Recuerdo muy bien a ese estudiante de Derecho que me sacó de quicio tantas veces, pero ahora puedo redibujarlo en mi memoria con otros colores; pues después de entender las causas de Gandhi, el hombre menudo de sonrisa perpetua, pude comprender por qué me causaba tanta furia escucharlo. Ya que todo lo que él era yo jamás lo fui, todo lo que él tenía a manos llenas yo jamás lo conocí. De hecho, no he conocido a nadie más en mi vida que responda con tal inteligencia y la vez nobleza.
Estábamos comiendo en el comedor de la Universidad de Londres, donde yo impartía clases de Derecho, cuando él intentó sentarse al lado mío.
—¿Qué no entiendes que los pájaros y los cerdos no pueden sentarse a comer juntos?, le dije sin piedad alguna para alejarlo de mi mesa.
—No se preocupe profesor, yo me iré volando, me respondió con una sonrisa.
Mucho tiempo me arrepentí de haber reaccionado como lo hice, pero hoy sé que a Gandhi no le causé ningún daño, realmente sólo me lastimé a mí.

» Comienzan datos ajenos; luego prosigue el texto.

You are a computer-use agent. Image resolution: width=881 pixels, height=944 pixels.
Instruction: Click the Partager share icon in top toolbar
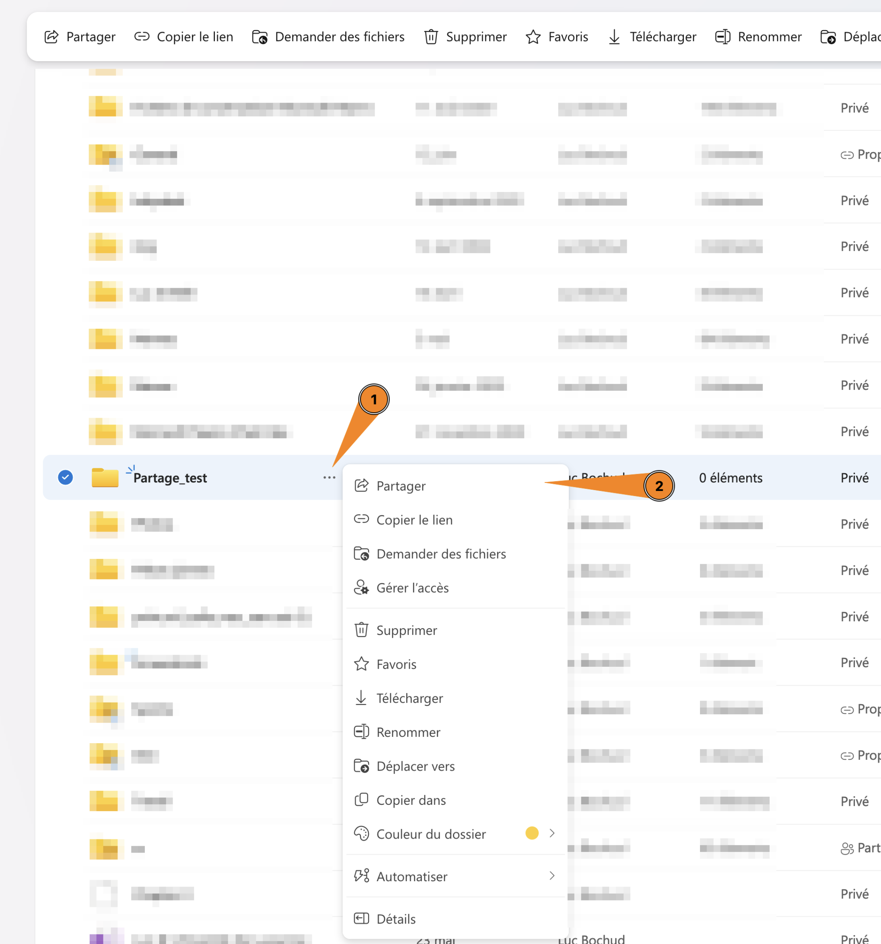(51, 37)
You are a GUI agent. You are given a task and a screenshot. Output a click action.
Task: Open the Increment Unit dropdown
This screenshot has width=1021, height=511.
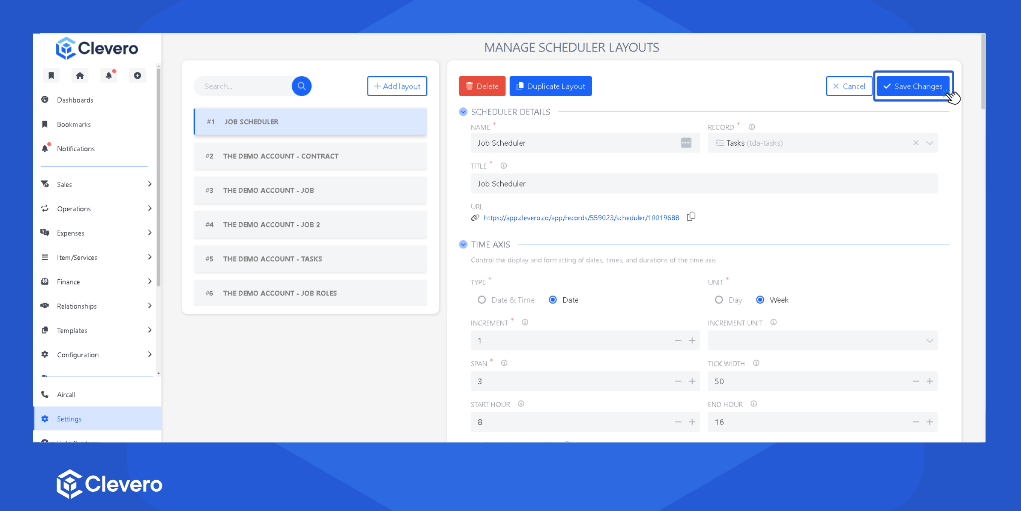click(822, 341)
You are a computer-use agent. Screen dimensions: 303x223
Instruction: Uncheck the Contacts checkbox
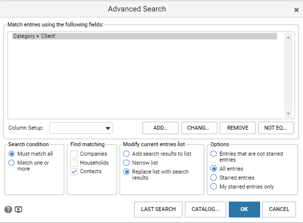tap(74, 172)
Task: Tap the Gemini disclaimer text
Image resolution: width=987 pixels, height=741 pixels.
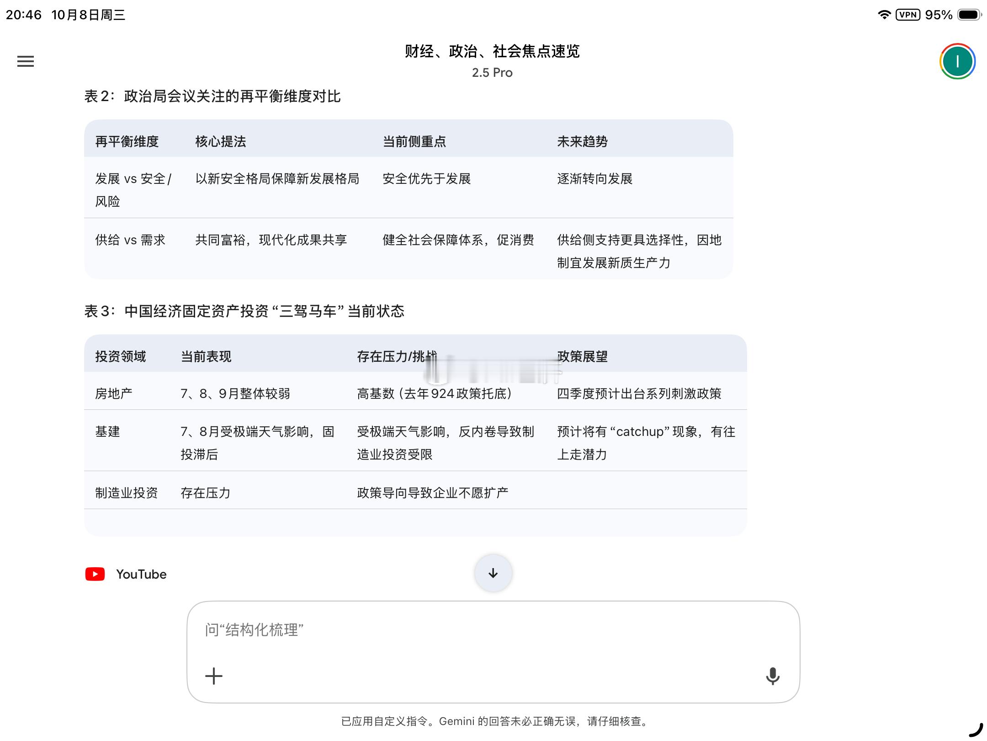Action: click(494, 721)
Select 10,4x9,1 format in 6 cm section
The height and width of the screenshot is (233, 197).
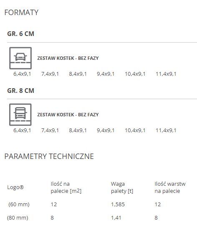click(x=135, y=74)
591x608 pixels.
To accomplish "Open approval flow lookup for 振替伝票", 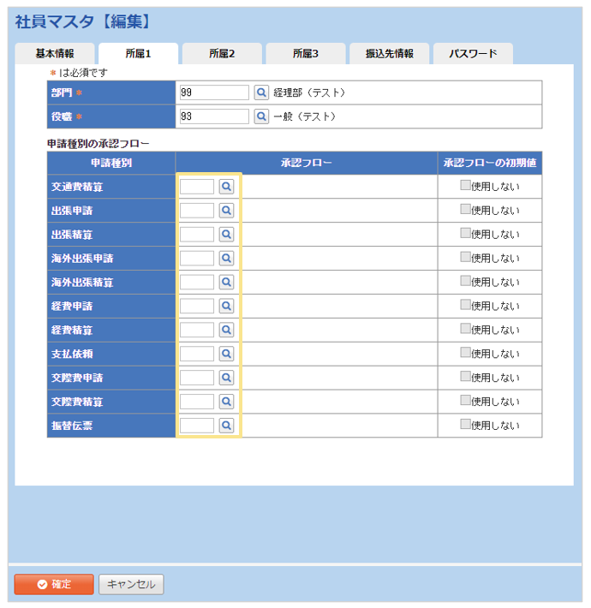I will click(x=226, y=425).
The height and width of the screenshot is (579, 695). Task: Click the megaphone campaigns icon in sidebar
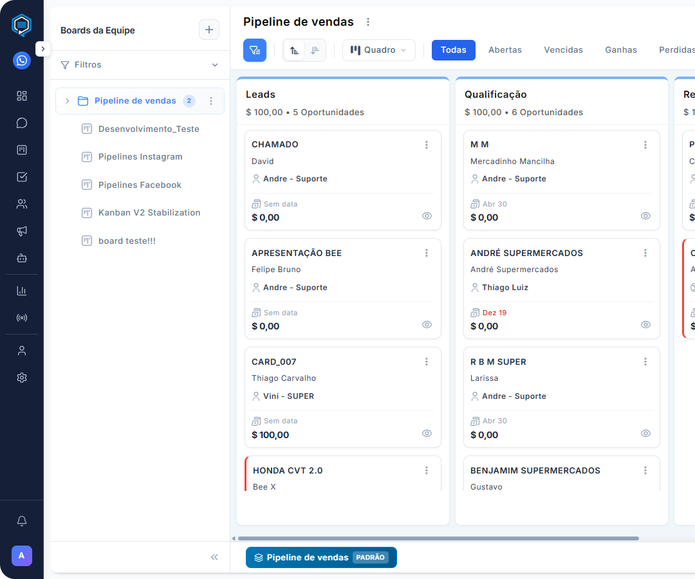[x=22, y=231]
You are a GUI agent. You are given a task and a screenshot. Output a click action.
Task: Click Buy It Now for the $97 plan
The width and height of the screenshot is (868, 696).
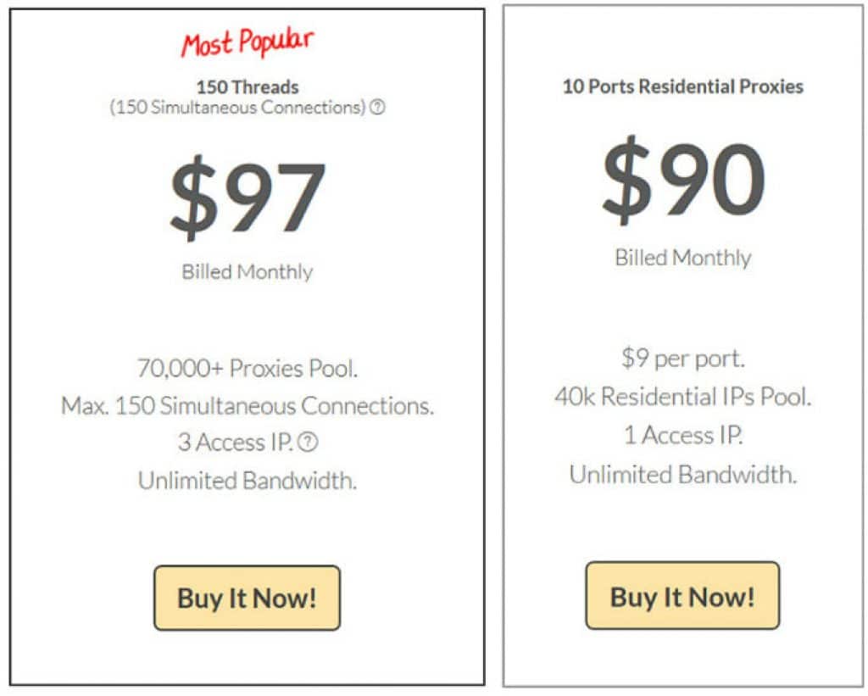point(247,598)
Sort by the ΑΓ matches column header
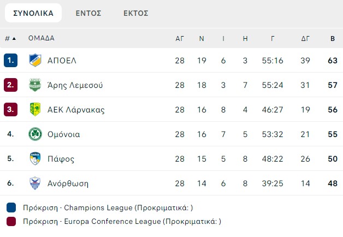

Además, ardí en cólera y decidí vengarme como si se tratara de un juego entre chiquillos donde alguno nunca puede aceptar la derrota, pero me fue imposible calificar con una mala nota la última prueba de Gandhi, pues sus respuestas fueron más que perfectas. Mi última carta fue hacerle esta pregunta antes de entregarle su examen calificado:
“Sr. Gandhi, si usted va caminando y sobre la calle ve un paquete abandonado en el que dentro encuentra una bolsa que desborda sabiduría y otra repleta de dinero, ¿cuál toma?”.
No tardó más de un segundo para contestarme con toda tranquilidad:
—La que contiene dinero, por supuesto.
—Yo en su lugar hubiera tomado la que traía montones de sabiduría, ¿no cree?, le respondí con una voz ventajosa, a lo que él volvió a contestarme las palabras exactas para que yo rompiera en histeria.
“Cada uno toma lo que no tiene”. Al escucharlo responderme indiferentemente con esa oración, tome mi marcador y escribí en letras grandes “idiota” sobre la primera hoja de su examen. Quedaba claro que yo mismo había irrespetado mi labor como profesor y que la rabia me había rebasado en todo sentido, pero el día que entendí por fin de qué se trataba eso que Gandhi hacía y en consecuencia provocaba en mí, fue cuando minutos después de aquel incómodo momento el estudiante se acercó a mí para decirme: “Profesor, usted me firmó la prueba pero olvidó agregar mi calificación”.